Not many retailers advocate less marketing by their product suppliers, but that’s just what movie theaters are doing. New guidelines by the National Association of Theatre Owners (NATO) call for Hollywood film distributors to trim movie marketing, including shorter trailers, and I find that perplexing for many reasons.

First and foremost, the theatrical release window is squeezed as video-on-demand/DVD moves closer, yet today’s theatrical marketing keeps box office revenue steady and ticket sales—headcount—eroding only slightly. What’s holding back the wolf at cinema’s door is existing theatrical marketing that works pretty darn well, given moviegoers know films in theaters today will quickly be available elsewhere.

NATO just issued guidelines that cut 30 seconds off the current industry-agreed maximum for trailers (bringing them down to 2 minutes) and also calls for distributors not start dribbling out film marketing materials until 150 days before theatrical release (that’s five months and most movies now start at 12 months). There are other points, too. All the recommendations allow some exceptions and go into effect Oct. 1. The guidelines are voluntary, but they are also becoming the industry benchmark.

Let me count the ways I see truncating trailers and the start of marketing from today’s norm as misguided:

  • If theaters are worried about offending patrons with trailer clutter, they ought to announce the actual start time of a movie, instead of only posting the start of the pre-movie trailer barrage, as they do now. This is entirely within their power.
  • If trailers are cut down by 30 seconds, there’s nothing preventing theaters from running more of them. If annoying audiences with in-theater clutter is an issue, nothing is being done about in-cinema, on-screen advertising.

[SUPPLIED DATA]
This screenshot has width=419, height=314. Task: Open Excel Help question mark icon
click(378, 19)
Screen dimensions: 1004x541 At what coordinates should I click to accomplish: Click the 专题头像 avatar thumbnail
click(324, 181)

[WHAT THIS TASK INVOLVES] Could you write the next part of the commentary on movie trailers, starting right after its final sentence? The listing has nothing to do with the commentary on movie trailers.

[TASK ANSWER]
  • I don’t hear any new gripes from moviegoers about trailer clutter being a problem. There’s always been a segment that doesn’t like trailers, and others that actually watch with gusto. In the pre-broadband era, moviegoers would actually buy tickets for movies they didn’t want to see simply to see the trailers. Famously in 1998, across the country many moviegoers walked out before the start of “Meet Joe Black” starring Brad Pitt after seeing the trailer for the next “Star Wars” film, which is the only reason they bought tickets.
  • Do theaters realize this can boomerang? The same trailers shown in movie theaters are available online. Movie theaters risk pushing the best marketing creative materials for their upcoming movies outside their cinemas by demanding nips and tucks.
  • Anybody who’s watched old movie trailers (“Garbo speaks!” and “It’s an orgy of terror”) knows they ran almost twice as decades ago as common running time of 2 minutes 30 seconds today. Film trailers used to be really long.
  • Trailers are viewed by many as almost works-of-art. Awards are bestowed for excellence in creativity, of which there is plenty. 
  • Major studios spend $1-3 million per film to fashion creative materials, so why ask film distributors to curb marketing that will be an excuse for them to spend less on creative.
  • Most importantly, why advocate for less marketing? It’s a competitive media marketing out there and aiming for a light touch comes with plenty of risk of not being heard.